[RESO] Using '99' for application works, using '*99', doesnt

Hi,

1.2RC1

Has anybody seen this before, I cannot use the ‘*’ char as an extension/application prefixin extensions.conf?

The same is true for using text (i.e. I have Queue-806 defined but asterisk say’s it doesn’t exist? Change it to just 806, and it see’s it immediatley???)

Please help

Cheers

Dave

It’s got nothing to do with Asterisk. I use extension numbers starting with a star and have never had any problem with is. Have a read of your phone’s manual and you’ll probably find that your phone is intercepting those for some purpose. It should be simple to change that behaviour.

I don’t understand what your “Queue-806” bit is about!

This is both through SJ Phone (PC Sip) & a grandstream 486.

I don’t think this is anything to do with the phones, as this used to work in a previous version of *.

The issue of “Named” functions in extensions.conf appears for macro’s alos, i.e. it cannot recognise anything that is not a pur number i.e.

exten => 100, … Works
exten => *100 / #100 / wakeup / etc … don’t

Any ideas’s

Cheers

Dave

Well, i’m using Asterisk v1-2-0-beta1-10/13/05 and extension numbers starting with a * work perfectly for me - using either my Grandstream BudgeTone 101 or SJphone.

AH well it was my config, although I think it could still be a bug…

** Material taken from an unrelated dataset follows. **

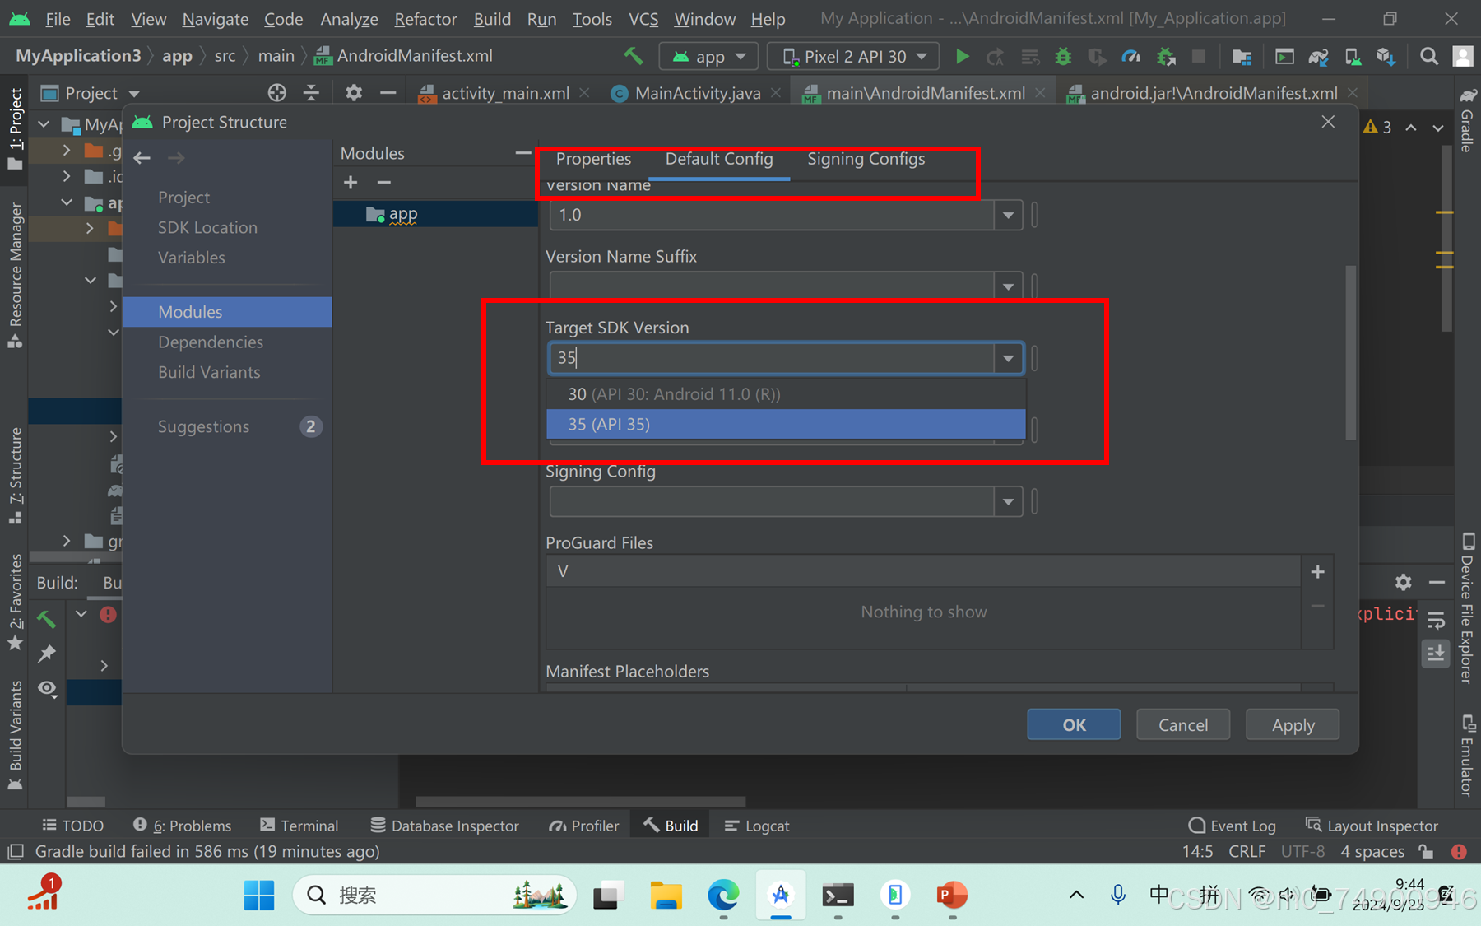Sync project with Gradle files elephant icon

click(x=1317, y=56)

In my dialplan, I was doing an initial check on:

exten => _X.,[Do some logging stuff]

This allowed ALL numbers through, but stopped “*”, “#”, and text names, I changed it to:

exten => _., [Do some…

And although asterisk gives me a warning that this is bad practice, it works fine

Cheers

Dave

How can it possbly be a bug when your dialplan was configured not to recognise it?

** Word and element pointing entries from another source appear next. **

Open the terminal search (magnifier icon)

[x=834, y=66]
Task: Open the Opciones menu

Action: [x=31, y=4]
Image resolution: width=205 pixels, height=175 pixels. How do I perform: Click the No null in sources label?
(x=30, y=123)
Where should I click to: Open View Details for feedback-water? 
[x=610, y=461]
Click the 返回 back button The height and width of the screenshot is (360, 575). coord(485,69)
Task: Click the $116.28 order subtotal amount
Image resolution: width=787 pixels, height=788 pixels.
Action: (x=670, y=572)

What logging stuff are you doing that you can’t do with Asterisk’s built-in ability to do custom cdr logging?

Sorry,

I am fairly new to Asterisk (Although not to programming or Linux), I was under the impression that _X. matched ALL, rather than just numbers - Obviously I was wrong.

Re the logging ‘stuff’, I am attempting to us Asterisk as a form of “High Security” authentication server (somewhat a pet project, although there is the possibility of this having a commercial value!) - Therefore I am launching an external process to fire up some C code that interfaces to LDAP/Kerberos/and others.

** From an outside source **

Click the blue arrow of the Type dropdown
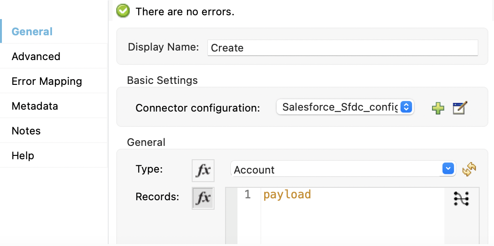Screen dimensions: 494x246 pos(448,169)
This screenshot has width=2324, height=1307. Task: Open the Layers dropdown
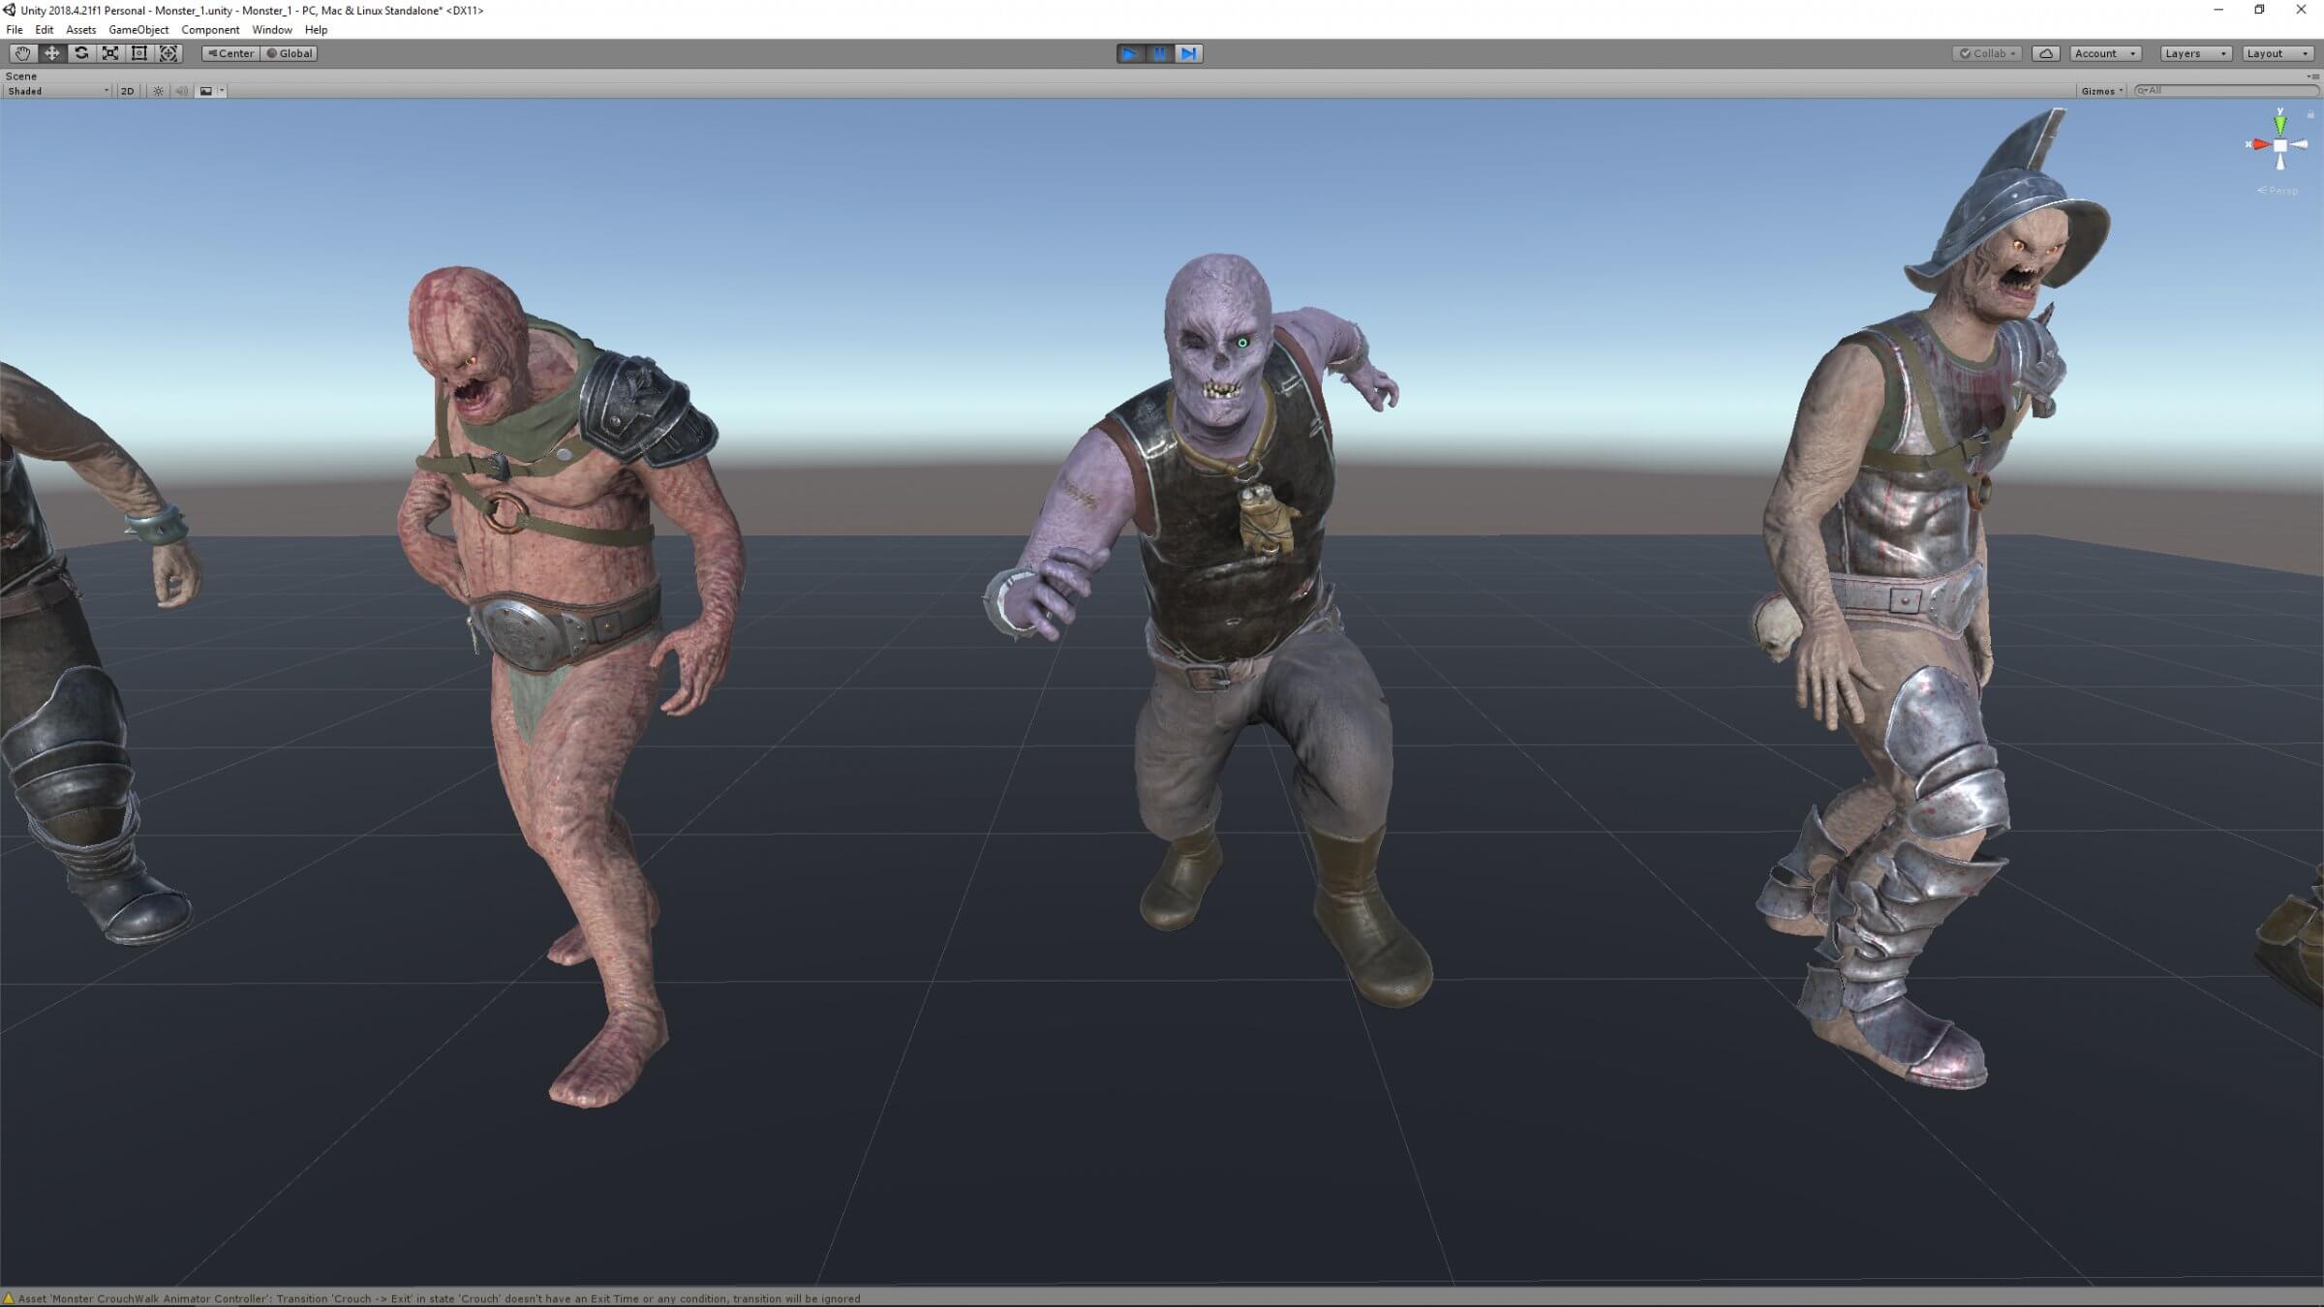tap(2195, 53)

I am sure there are probably better ways of doing what I want with Asterisk, but as I said, I am pretty new to the product (although learning fast!!!)

Thanks for the advise

Regards

Dave

These are the valid pattern matching variables and their meanings:

X matches any digit from 0-9
Z matches any digit form 1-9
N matches any digit from 2-9
[1237-9] matches any digit or letter in the brackets (in this example, 1,2,3,7,8,9)
. wildcard, matches one or more characters

So if you wanted to match an extension name starting with any letter, you would have to use _[A-Za-z].